[Opening Recorded information section]
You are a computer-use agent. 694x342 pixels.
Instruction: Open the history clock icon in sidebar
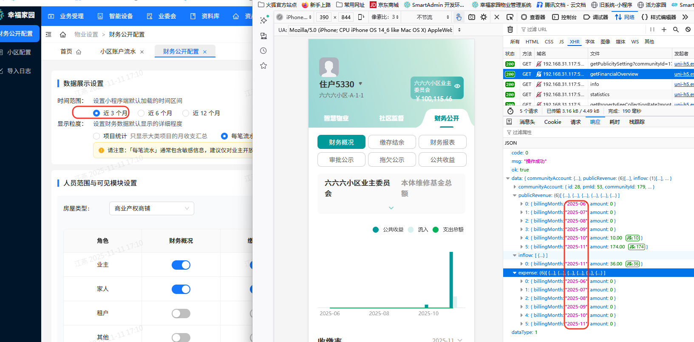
[Closing Recorded information section]
[Opening Recorded information section]
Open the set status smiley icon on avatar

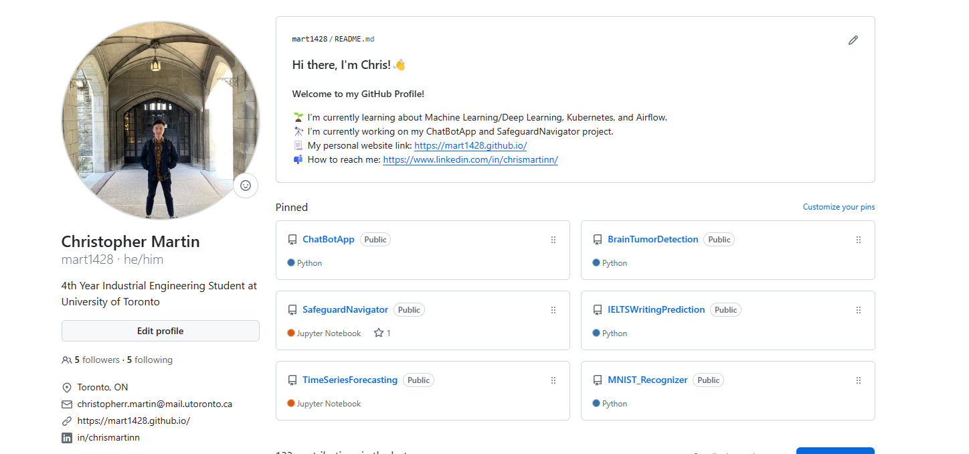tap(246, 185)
[Closing Recorded information section]
[Opening Recorded information section]
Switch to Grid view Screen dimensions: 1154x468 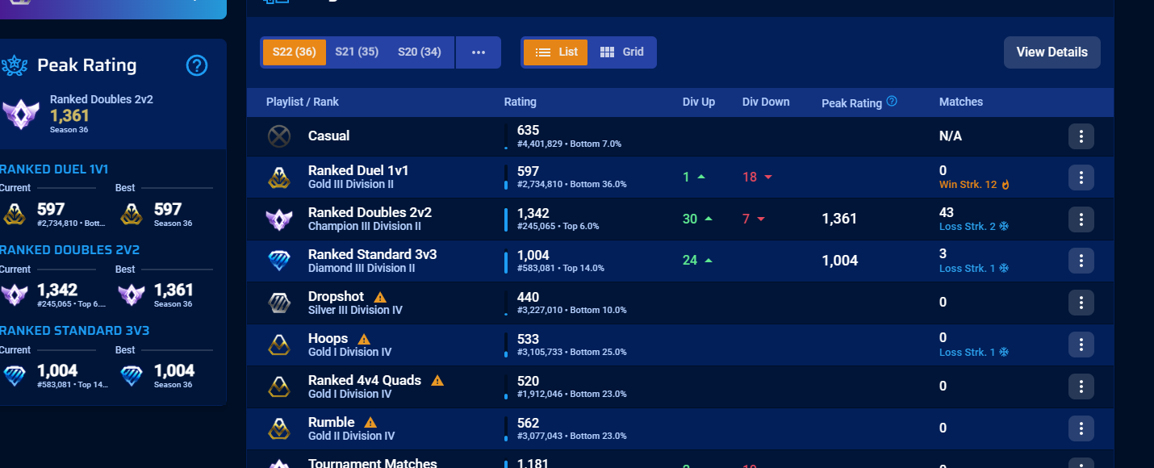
[Closing Recorded information section]
◆ Assignment ◆
In the material above, transcribe exactly the lines beginning at the one with "You are a computer-use agent. 694x342 pixels." and ending at the one with "Instruction: Open the", both included.

◆ Reply ◆
You are a computer-use agent. 694x342 pixels.
Instruction: Open the history clock icon in sidebar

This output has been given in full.